---------- Textauszug ----------

Kindesmisshandlungen sind etwas anderes:
- aktive Vernachlässigung, d. h. Verweigerung von Pflege und Nahrung oder - passive Vernachlässigung – seelische Grausamkeit,
- sexueller Missbrauch
- Kinderprostitution
- körperliche Gewalt durch heftiges Schütteln am Brustkorb, Extremitäten oder Schultern - als Folge: Schütteltrauma,
- Battered Child Syndrom mit den möglichen Folgen eines Hirnödems, Hirnschäden, Blutungen an der Augen-Netzhaut, die Sehstörungen und Blindheit nach sich ziehen, sowie Nervenschäden mit der Folge körperlicher oder geistiger Behinderung.
Das Buch zeichnet Fälle. Jessika als Beispiel für die akute Vernachlässigung an einem 7-jährigen Mädchen, das schließlich nach einem Notruf durch die Eltern in einem verdunkelten Raum verhungert aufgefunden wurde. Die Rechtsmediziner fanden die Todesursache und die vorangegangenen Erniedrigungen. Das war zum einen die Vernachlässigung von Pflege und ein dauernde und chronische Unterernährung. Das Kind wurde in dem Entwicklungsstand einer 3-jährigen gefunden. Jessika war an einem Schütteltrauma erstickt. Festgestellt wurde auch, dass viele Monate vor ihrem Tod keine aufrechte Fortbewegung mehr war. Nachweise wurden erbracht. Nach dem Gutachten kam es zur Verurteilung des Vaters wie auch der Mutter.
Oder der sechs Wochen alt Junge, der plötzlich im Arm seines Vaters ohnmächtig wird und der gerufene Notarzt nur noch den Tod feststellen kann. Die Rechtsmediziner stellen ein Hirnödem fest, Einblutung der Netzhäute beider Augen. Bewusstlosigkeit und Tod des Kindes war herbeigeführt durch Schütteln. Auch hier kam es zu einem Prozess, Verurteilung und Haftstrafe.
Saskia Guddat
Battered-Child-Syndrom
Die häufigste Art, die Kinder durch Erwachsene hinnehmen müssen ist die Einwirkung von Gewalt mit stumpfen Gegenständen, Tritte, Zerren, Verdrehen von Extremitäten, Quetschen, Kneifen, Beißen, Ohren ziehen, Verbrühungen, Verbrennungen.
Immer wieder sehen Ärzte Kinder mit massiven Schädigungen als Folgen von Misshandlungen, die den Kindern erst einmal nicht anzusehen sind. Es gibt eine Statistik: Das Schütteltraume führt beispielsweise 20 % der Kinder in den Tod.

---------- Bereitgestellte Datensätze ----------

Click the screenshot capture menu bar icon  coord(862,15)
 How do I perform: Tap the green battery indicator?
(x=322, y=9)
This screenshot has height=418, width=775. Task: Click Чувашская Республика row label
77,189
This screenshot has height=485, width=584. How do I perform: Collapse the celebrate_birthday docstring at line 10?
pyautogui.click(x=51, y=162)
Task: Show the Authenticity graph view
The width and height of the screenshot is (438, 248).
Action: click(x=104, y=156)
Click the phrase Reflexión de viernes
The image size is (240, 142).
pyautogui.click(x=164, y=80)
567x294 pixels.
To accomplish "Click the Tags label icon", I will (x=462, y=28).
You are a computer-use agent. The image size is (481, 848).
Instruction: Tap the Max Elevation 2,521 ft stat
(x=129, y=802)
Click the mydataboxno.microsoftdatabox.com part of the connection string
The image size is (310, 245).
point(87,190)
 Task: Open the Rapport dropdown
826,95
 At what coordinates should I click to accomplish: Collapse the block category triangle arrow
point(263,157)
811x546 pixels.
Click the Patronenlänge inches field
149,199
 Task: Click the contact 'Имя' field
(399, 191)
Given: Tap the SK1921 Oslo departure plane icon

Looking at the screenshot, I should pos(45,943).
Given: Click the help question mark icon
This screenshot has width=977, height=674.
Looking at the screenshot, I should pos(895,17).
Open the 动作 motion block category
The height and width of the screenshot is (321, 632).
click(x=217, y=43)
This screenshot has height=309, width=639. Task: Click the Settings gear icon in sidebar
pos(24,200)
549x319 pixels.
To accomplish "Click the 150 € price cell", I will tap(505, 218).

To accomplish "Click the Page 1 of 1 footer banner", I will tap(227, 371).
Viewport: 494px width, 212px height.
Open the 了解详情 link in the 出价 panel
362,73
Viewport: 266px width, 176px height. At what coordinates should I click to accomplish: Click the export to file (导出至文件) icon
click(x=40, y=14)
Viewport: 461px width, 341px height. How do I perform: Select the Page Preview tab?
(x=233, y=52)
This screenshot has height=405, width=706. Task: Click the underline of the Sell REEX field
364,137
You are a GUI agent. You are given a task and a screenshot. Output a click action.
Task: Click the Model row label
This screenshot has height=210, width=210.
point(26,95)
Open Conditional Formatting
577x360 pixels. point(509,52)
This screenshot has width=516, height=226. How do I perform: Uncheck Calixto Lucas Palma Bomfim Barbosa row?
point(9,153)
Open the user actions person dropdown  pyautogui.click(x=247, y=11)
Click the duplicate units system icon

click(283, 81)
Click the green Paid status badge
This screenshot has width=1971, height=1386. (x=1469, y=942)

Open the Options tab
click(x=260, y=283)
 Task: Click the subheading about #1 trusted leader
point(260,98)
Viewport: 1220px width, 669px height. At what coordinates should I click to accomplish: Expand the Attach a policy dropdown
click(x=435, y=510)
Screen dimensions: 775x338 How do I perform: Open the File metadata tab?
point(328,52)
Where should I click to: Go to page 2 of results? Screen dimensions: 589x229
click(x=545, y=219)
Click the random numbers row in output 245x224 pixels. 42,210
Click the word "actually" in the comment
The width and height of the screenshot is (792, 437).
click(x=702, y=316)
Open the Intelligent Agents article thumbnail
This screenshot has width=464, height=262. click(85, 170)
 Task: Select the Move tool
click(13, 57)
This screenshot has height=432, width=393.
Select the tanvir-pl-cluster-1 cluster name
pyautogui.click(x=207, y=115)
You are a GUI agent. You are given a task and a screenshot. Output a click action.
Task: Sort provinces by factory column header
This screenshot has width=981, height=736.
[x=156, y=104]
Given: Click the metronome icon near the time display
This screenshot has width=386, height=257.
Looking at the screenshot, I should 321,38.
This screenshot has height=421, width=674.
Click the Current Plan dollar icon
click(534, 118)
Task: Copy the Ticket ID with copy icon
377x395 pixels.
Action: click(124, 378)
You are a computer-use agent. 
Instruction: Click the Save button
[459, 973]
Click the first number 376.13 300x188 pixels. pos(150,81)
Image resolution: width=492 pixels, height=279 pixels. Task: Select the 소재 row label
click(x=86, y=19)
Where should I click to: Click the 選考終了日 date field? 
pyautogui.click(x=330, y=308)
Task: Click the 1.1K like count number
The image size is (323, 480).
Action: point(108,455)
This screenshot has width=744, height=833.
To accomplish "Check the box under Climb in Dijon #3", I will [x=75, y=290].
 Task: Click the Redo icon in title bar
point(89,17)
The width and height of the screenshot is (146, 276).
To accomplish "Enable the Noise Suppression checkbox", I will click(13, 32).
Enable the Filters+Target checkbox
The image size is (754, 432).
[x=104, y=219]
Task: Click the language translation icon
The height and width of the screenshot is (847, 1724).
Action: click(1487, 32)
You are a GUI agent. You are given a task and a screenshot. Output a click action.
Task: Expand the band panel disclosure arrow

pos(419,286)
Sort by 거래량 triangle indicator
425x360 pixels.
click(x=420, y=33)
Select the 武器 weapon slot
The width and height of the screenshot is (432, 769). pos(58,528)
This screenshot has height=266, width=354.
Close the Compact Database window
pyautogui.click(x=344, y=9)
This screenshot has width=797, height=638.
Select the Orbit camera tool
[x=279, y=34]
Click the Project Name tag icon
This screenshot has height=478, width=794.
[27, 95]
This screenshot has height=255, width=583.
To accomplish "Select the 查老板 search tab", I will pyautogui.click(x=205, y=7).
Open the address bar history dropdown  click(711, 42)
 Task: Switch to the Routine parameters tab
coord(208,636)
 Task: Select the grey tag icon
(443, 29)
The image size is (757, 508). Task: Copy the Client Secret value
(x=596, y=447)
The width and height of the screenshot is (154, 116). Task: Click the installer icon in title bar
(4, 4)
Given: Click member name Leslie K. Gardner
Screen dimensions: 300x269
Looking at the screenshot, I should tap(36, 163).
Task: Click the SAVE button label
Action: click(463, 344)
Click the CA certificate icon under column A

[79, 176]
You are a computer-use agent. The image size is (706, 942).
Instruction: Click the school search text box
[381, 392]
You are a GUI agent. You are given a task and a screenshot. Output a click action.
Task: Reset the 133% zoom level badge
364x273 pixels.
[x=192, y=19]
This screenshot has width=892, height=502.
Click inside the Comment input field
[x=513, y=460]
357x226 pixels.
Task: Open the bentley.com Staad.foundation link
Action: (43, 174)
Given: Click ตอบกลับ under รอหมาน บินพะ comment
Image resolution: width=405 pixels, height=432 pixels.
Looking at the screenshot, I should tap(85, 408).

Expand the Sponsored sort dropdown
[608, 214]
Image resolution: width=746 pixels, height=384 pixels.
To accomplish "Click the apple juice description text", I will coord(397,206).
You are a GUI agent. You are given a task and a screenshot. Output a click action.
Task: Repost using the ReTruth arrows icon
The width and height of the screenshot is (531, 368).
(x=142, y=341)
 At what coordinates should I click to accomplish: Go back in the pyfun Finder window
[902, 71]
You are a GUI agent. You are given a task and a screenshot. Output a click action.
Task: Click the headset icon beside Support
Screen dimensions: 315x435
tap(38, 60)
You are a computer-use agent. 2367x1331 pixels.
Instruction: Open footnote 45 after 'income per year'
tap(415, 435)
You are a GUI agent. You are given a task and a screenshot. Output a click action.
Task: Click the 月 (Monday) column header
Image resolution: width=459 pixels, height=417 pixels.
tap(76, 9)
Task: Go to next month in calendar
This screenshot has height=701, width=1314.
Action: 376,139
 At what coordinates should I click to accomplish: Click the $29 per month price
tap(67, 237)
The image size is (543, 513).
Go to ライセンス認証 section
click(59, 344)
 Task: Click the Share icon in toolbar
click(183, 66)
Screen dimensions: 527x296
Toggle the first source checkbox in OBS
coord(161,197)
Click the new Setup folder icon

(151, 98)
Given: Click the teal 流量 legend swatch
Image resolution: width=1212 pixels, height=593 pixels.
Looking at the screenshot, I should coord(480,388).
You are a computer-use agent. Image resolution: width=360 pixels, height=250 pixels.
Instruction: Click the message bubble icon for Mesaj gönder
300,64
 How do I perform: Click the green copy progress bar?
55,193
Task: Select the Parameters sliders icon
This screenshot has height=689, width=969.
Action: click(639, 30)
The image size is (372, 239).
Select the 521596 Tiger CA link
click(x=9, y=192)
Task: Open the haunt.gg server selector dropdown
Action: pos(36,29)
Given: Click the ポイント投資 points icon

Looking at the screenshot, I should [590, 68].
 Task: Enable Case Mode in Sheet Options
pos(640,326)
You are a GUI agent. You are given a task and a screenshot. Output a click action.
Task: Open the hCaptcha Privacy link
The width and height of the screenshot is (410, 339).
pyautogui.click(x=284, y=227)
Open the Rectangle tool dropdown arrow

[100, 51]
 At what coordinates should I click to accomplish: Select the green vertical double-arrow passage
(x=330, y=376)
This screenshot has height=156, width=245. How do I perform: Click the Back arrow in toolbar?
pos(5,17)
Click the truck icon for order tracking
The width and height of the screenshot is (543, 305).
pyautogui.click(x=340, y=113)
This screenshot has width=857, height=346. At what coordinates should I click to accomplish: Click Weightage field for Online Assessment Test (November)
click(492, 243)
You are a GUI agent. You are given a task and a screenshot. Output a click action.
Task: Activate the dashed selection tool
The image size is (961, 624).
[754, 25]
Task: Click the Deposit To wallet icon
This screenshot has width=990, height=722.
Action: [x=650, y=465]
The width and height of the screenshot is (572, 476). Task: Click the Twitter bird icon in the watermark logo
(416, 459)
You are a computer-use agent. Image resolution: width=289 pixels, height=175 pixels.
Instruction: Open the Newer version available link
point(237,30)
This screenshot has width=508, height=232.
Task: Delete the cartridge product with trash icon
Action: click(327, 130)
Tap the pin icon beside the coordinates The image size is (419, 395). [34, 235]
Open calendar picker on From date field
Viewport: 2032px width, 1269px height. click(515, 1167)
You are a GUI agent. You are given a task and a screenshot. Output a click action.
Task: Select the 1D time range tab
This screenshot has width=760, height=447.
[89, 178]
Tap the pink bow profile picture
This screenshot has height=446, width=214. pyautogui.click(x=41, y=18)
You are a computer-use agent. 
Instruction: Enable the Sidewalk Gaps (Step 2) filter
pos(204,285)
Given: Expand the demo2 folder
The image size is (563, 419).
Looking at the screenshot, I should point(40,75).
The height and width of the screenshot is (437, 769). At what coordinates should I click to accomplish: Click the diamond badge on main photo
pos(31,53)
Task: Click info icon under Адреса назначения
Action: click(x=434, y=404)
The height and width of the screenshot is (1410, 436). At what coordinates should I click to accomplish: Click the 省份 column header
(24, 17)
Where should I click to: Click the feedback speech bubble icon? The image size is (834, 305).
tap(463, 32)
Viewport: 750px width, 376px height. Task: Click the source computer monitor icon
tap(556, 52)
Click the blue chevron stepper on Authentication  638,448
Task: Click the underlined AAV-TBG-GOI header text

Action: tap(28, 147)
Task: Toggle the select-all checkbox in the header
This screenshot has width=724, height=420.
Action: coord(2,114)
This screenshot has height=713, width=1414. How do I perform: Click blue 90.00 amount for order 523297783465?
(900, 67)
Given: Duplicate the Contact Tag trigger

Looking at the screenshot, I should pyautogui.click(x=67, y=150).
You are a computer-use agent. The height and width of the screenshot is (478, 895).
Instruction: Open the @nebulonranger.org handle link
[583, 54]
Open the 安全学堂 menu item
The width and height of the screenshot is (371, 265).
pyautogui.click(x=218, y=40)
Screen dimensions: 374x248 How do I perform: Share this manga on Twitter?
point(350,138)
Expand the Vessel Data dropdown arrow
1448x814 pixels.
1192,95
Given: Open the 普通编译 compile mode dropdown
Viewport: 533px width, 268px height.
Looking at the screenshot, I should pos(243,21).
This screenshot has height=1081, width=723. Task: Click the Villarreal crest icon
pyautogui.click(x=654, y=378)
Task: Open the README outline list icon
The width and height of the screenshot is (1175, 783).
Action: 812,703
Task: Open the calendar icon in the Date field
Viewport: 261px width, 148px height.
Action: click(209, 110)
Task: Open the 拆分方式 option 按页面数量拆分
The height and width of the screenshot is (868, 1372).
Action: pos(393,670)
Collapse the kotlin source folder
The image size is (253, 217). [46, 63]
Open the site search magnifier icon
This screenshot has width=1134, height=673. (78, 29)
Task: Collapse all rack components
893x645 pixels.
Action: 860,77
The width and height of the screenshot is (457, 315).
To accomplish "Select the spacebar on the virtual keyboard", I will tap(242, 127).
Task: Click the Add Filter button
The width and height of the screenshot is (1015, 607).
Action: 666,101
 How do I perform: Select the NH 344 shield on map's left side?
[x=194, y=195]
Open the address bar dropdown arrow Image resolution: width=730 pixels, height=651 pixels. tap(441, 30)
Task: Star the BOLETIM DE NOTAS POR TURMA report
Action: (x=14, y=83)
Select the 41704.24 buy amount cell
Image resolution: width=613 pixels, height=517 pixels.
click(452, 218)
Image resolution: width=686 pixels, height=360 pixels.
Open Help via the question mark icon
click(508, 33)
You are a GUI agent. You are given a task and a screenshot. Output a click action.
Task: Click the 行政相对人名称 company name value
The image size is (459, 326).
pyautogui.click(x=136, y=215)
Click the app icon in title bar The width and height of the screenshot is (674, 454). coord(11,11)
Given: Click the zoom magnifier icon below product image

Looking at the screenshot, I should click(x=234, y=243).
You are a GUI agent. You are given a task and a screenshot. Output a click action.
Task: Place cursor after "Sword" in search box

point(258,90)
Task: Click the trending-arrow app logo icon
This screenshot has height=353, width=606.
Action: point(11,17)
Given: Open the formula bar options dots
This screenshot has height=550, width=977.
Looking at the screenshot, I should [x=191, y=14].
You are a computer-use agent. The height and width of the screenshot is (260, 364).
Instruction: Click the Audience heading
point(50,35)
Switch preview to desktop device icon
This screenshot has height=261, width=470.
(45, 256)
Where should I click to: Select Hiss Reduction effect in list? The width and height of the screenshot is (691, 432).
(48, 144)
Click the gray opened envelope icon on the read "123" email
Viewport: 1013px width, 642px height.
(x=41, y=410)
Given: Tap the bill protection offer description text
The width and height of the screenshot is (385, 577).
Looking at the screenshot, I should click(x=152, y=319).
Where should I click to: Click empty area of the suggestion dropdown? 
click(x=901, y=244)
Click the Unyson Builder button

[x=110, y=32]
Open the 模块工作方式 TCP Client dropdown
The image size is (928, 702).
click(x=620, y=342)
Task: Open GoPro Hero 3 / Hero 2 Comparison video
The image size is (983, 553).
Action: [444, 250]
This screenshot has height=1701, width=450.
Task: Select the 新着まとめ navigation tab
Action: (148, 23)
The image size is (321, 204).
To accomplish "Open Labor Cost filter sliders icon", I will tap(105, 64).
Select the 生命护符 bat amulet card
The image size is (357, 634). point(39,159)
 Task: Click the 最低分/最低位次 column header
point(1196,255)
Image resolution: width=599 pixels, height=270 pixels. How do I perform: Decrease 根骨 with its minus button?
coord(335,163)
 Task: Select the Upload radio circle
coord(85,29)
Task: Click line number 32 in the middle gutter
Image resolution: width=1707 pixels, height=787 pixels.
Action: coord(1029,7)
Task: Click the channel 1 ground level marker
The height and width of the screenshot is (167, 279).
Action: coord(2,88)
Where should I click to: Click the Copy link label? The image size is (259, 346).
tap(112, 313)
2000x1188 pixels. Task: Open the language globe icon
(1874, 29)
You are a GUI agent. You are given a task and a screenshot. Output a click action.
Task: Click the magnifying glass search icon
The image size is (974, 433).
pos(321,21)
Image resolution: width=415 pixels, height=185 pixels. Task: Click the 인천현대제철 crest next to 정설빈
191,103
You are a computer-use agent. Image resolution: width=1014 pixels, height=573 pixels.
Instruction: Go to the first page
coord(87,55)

----------

**Aufgabe:** Kannst du aus dem Textauszug über Kindesmisshandlungen die Stelle wortgetreu wiedergeben, die mit „Saskia Guddat“ beginnt und sich bis einschließlich „in den Tod.“ fortsetzt?

**Lösung:**
Saskia Guddat
Battered-Child-Syndrom
Die häufigste Art, die Kinder durch Erwachsene hinnehmen müssen ist die Einwirkung von Gewalt mit stumpfen Gegenständen, Tritte, Zerren, Verdrehen von Extremitäten, Quetschen, Kneifen, Beißen, Ohren ziehen, Verbrühungen, Verbrennungen.
Immer wieder sehen Ärzte Kinder mit massiven Schädigungen als Folgen von Misshandlungen, die den Kindern erst einmal nicht anzusehen sind. Es gibt eine Statistik: Das Schütteltraume führt beispielsweise 20 % der Kinder in den Tod.